→ Что сделать
[A] Перепишите, пожалуйста, фрагмент исходного текста, который начинается со слов «Эта мелочь на» и заканчивается словами «и его эпохи.», заменив в нём «русофобии» на «ксенофобии».
[B] Где, согласно исходному тексту, был возведён «Макдональдс»?

→ Исходный текст
- - -

Большая часть населения была совершенно дезориентирована. Множество газет, журналов, отечественные телеканалы внушали обывателю, что ему нечего гордиться своей “нецивилизованной” страной, её “неправильной” историей, что ему нужно, не переставая, каяться за содеянное его отцами и дедами... Что настоящая жизнь — за пределами Отечества (и многотысячные толпы повалили к посольствам — от США до Новой Зеландии — за визами). Что советскому человеку необходимо только тем и заниматься, что “выдавливать из себя раба” (через год в “Нашем современнике” появилось стихотворение Виктора Лапшина, начинающееся строками: “Что нового под солнцем, голытьба? / Кто из себя уж выдавил раба / и давит с чистой совестью соседа?..”). А выдавить его можно лишь, учась у благополучного Запада, перенимая его быт и культуру... Перенимали в трёхчасовой очереди в “Макдональдс”, возведённый напротив опекушинского памятника Пушкину на месте уничтоженного кафе “Лира”... По три часа в своё время выстаивали в очереди в Третьяковскую галерею. Теперь стояли за американским бутербродом. Из “Макдональдса” толпа неслась на митинги, где взвинченные ораторы произносили речи, в которых проклинали советский “тоталитаризм” и призывали к сокрушению наличной власти.
Эта мелочь на фоне происходящих событий лишний раз свидетельствует о помутнении рассудка огромного количества населения, которое потеряло веру в страну с более чем тысячелетней историей.
Кожинов словом и делом противостоял разлившейся морем разливанным русофобии и “чёрному” антисоветизму, но не принимал и зарождавшуюся — как противовес “демократической” истерике в определённых литературных кругах — новую апологию Сталина и его эпохи.

- - -

→ Исходные данные
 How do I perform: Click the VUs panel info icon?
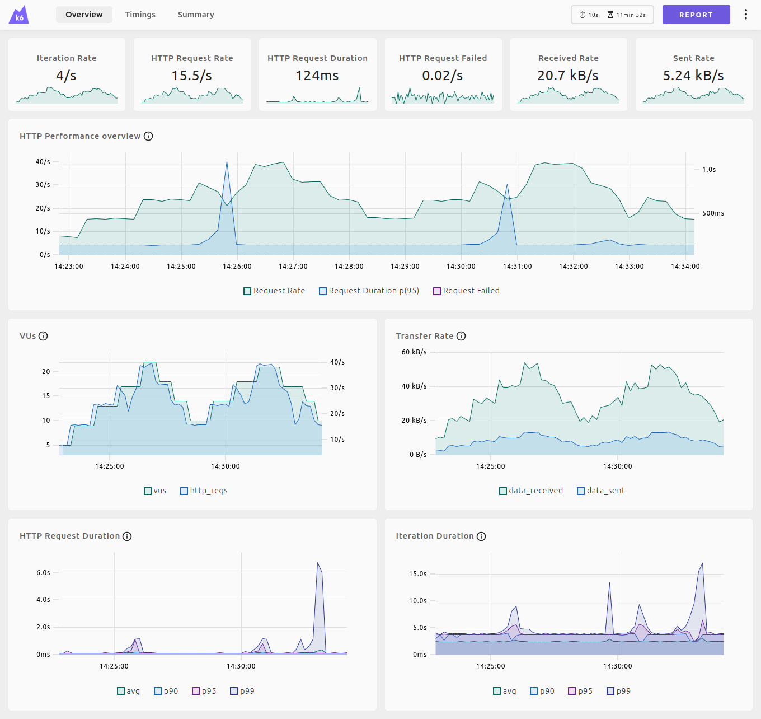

- - -

→ Ответы по заданиям
[A]
Эта мелочь на фоне происходящих событий лишний раз свидетельствует о помутнении рассудка огромного количества населения, которое потеряло веру в страну с более чем тысячелетней историей.
Кожинов словом и делом противостоял разлившейся морем разливанным ксенофобии и “чёрному” антисоветизму, но не принимал и зарождавшуюся — как противовес “демократической” истерике в определённых литературных кругах — новую апологию Сталина и его эпохи.

[B] Напротив опекушинского памятника Пушкину, на месте уничтоженного кафе «Лира».